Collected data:
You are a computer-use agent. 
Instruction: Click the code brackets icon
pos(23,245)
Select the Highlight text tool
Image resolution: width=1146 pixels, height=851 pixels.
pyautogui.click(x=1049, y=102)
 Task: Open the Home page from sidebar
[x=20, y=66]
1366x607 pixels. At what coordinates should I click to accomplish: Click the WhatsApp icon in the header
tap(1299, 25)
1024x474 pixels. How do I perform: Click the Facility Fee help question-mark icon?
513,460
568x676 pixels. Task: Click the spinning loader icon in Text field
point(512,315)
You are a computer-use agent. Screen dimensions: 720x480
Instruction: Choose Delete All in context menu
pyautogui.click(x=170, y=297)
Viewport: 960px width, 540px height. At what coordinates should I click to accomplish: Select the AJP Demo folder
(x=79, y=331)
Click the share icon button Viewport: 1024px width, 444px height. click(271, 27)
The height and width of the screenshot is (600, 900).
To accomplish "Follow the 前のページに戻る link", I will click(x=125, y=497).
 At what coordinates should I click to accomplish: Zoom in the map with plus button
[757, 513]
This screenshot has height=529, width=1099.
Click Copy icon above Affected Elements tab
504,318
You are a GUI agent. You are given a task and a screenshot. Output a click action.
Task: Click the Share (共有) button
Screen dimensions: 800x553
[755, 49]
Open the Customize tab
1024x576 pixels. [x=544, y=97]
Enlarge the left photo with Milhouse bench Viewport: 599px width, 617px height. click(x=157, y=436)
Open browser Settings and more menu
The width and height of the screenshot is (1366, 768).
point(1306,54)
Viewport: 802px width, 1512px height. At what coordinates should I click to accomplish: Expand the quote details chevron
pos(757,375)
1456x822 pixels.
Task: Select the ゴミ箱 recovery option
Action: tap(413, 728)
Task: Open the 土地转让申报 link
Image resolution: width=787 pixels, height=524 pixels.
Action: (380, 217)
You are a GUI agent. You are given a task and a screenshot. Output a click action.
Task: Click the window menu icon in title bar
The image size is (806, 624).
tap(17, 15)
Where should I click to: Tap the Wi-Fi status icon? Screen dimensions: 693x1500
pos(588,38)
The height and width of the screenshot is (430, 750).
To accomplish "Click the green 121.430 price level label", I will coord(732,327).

▶ [Activity]
In full and word for word, output the entries.

▶ [Response]
You are a computer-use agent. 
Instruction: Click the code brackets icon
pos(23,245)
Select the Highlight text tool
Image resolution: width=1146 pixels, height=851 pixels.
pyautogui.click(x=1049, y=102)
 Task: Open the Home page from sidebar
[x=20, y=66]
1366x607 pixels. At what coordinates should I click to accomplish: Click the WhatsApp icon in the header
tap(1299, 25)
1024x474 pixels. How do I perform: Click the Facility Fee help question-mark icon?
513,460
568x676 pixels. Task: Click the spinning loader icon in Text field
point(512,315)
You are a computer-use agent. Screen dimensions: 720x480
Instruction: Choose Delete All in context menu
pyautogui.click(x=170, y=297)
Viewport: 960px width, 540px height. At what coordinates should I click to accomplish: Select the AJP Demo folder
(x=79, y=331)
Click the share icon button Viewport: 1024px width, 444px height. click(271, 27)
The height and width of the screenshot is (600, 900).
To accomplish "Follow the 前のページに戻る link", I will click(x=125, y=497).
 At what coordinates should I click to accomplish: Zoom in the map with plus button
[757, 513]
This screenshot has height=529, width=1099.
Click Copy icon above Affected Elements tab
504,318
You are a GUI agent. You are given a task and a screenshot. Output a click action.
Task: Click the Share (共有) button
Screen dimensions: 800x553
[755, 49]
Open the Customize tab
1024x576 pixels. [x=544, y=97]
Enlarge the left photo with Milhouse bench Viewport: 599px width, 617px height. click(x=157, y=436)
Open browser Settings and more menu
The width and height of the screenshot is (1366, 768).
point(1306,54)
Viewport: 802px width, 1512px height. At what coordinates should I click to accomplish: Expand the quote details chevron
pos(757,375)
1456x822 pixels.
Task: Select the ゴミ箱 recovery option
Action: tap(413, 728)
Task: Open the 土地转让申报 link
Image resolution: width=787 pixels, height=524 pixels.
Action: (380, 217)
You are a GUI agent. You are given a task and a screenshot. Output a click action.
Task: Click the window menu icon in title bar
The image size is (806, 624).
tap(17, 15)
Where should I click to: Tap the Wi-Fi status icon? Screen dimensions: 693x1500
pos(588,38)
The height and width of the screenshot is (430, 750).
To accomplish "Click the green 121.430 price level label", I will coord(732,327).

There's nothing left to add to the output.